Nos grupos de Telegram da Wagner, as perguntas também têm surgido em catadupa. E a resposta tem sido sempre a mesma: “Até que as circunstâncias do incidente sejam esclarecidas, pedimo-vos que não cedam a provocações e sejam pacientes. Os empregados e os departamentos da empresa continuam a trabalhar.”
A verdade é que, contudo, a morte de Prigozhin e de outros importantes líderes da Wagner como Dmitry Utkin na queda do avião deixaram o futuro da maior empresa de mercenários da Rússia num limbo. “Prigozhin era a cara do grupo Wagner, era a persona pública”, resume ao Observador Vanda Felbab-Brown, investigadora do think tank norte-americano Brookings, que se tem dedicado nos últimos anos a estudar a fundo a Wagner.
“Mas é um erro reduzir as operações da Wagner a Prigozhin. Ninguém gere uma firma com milhares de homens e várias empresas subsidiárias sozinho. E Prigozhin tinha um diretor executivo, um responsável financeiro, um comandante militar, etc.”, acrescenta.
A forma como a Wagner vai reagir à decapitação das suas lideranças, porém, é ainda uma incógnita. Vários canais de Telegram próximos da Wagner têm noticiado que Prigozhin tinha um plano de transição para o caso de ser eliminado, segundo revelou um especialista ao The Cipher Brief. O mesmo foi reforçado por uma fonte dos serviços secretos militares russos ao Al-Monitor. Mas os contornos desse plano de transição são ainda totalmente desconhecidos.

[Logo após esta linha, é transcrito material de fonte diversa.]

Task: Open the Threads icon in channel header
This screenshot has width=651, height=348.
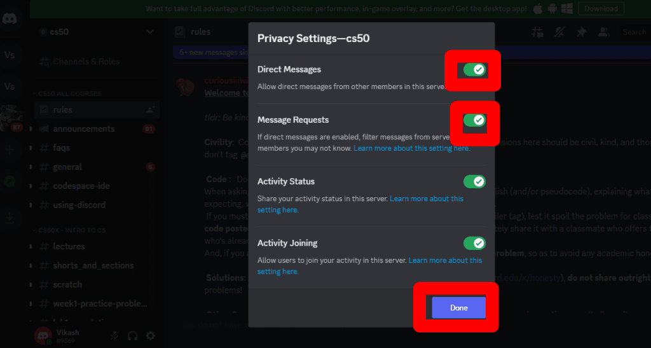Action: [537, 32]
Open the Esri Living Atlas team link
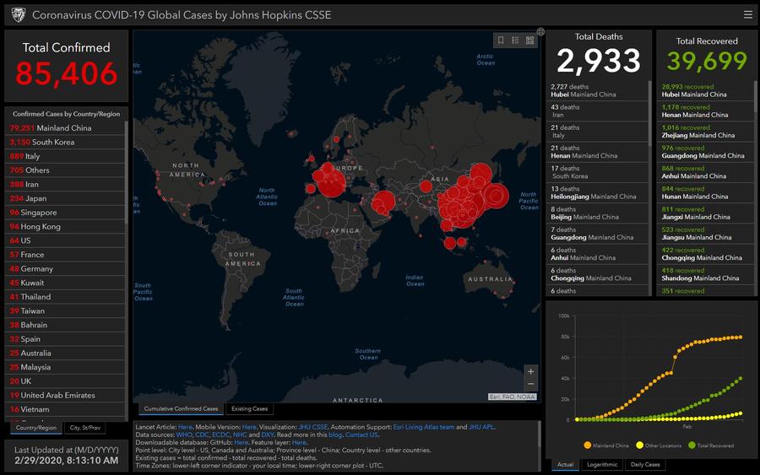760x475 pixels. [x=424, y=427]
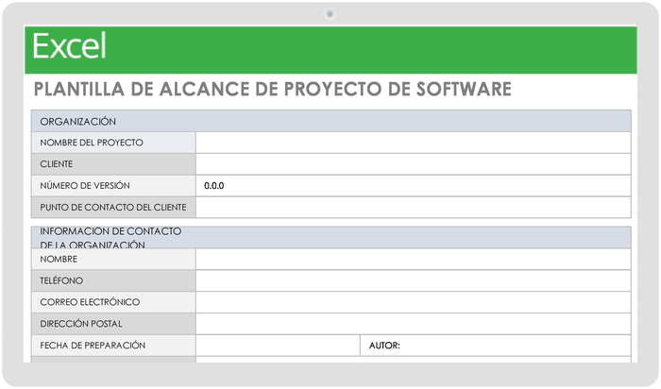Click the empty FECHA DE PREPARACIÓN value cell
This screenshot has height=389, width=661.
[x=277, y=346]
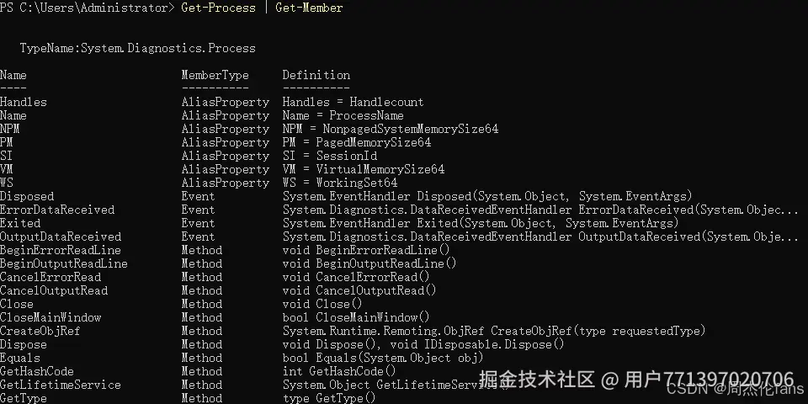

Dois dias depois da morte do líder, o Conselho de Comandantes da Wagner ainda não tinha emitido qualquer comunicado público, como notou o Instituto para o Estudo da Guerra, que atribui essa falta de reação ao possível “caos e confusão dentro das fileiras” da empresa. Para os analistas do Instituto, o futuro da Wagner não está nas mãos desse Conselho, mas sim do próprio Kremlin e, em concreto, de Vladimir Putin. Vanda Felbab-Brown concorda: “A Wagner vai sobreviver a Prigozhin se o Kremlin quiser que ela sobreviva. A dúvida é se Putin e o GRU [serviços de informações militares] vão querer partir a Wagner em várias entidades mais pequenas ou se querem manter o núcleo da Wagner, com o mesmo nome ou outro e com um novo líder escolhido por eles.”

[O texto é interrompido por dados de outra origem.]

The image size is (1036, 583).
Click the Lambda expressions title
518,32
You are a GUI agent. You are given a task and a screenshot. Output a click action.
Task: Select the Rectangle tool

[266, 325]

Andrei Troshev, o “Grisalho” que trocou a Wagner e que pode suceder a Prigozhin
Em julho, ainda antes da morte de Prigozhin — mas já depois da rebelião levada a cabo pelo chef de Putin —, Putin assumiu publicamente que parecia querer seguir a segunda hipótese. Numa entrevista ao jornal russo Kommersant, o Presidente afirmou que ofereceu aos comandantes da Wagner a hipótese de continuarem a trabalhar sob a liderança de um dos seus, conhecido como Sedoy (“Grisalho”, em russo).
O verdadeiro nome de Sedoy é Andrei Troshev, coronel na reforma, antigo veterano das guerras do Afeganistão e da Chechénia e uma das figuras de destaque dentro da Wagner. Dúvidas houvesse, o próprio Troshev foi medelhado por Putin, juntamente com Dmitry Utkin e outros mercenários da Wagner como Alexander Kuznetsov, numa cerimónia do Kremlin em 2016.
“Parabenizo com sinceridade todos os convidados e os nossos heróis que, é claro, não cabem todos nesta sala”, disse à altura do Presidente, na altura de fazer o brinde, de acordo com o jornal Fotanka (um dos órgãos russos que mais tem acompanhado o percurso da Wagner ao longo dos anos). “Desejo a todos vós saúde e paz. Cada um de vós escreveu a sua própria brilhante página na História da Rússia.”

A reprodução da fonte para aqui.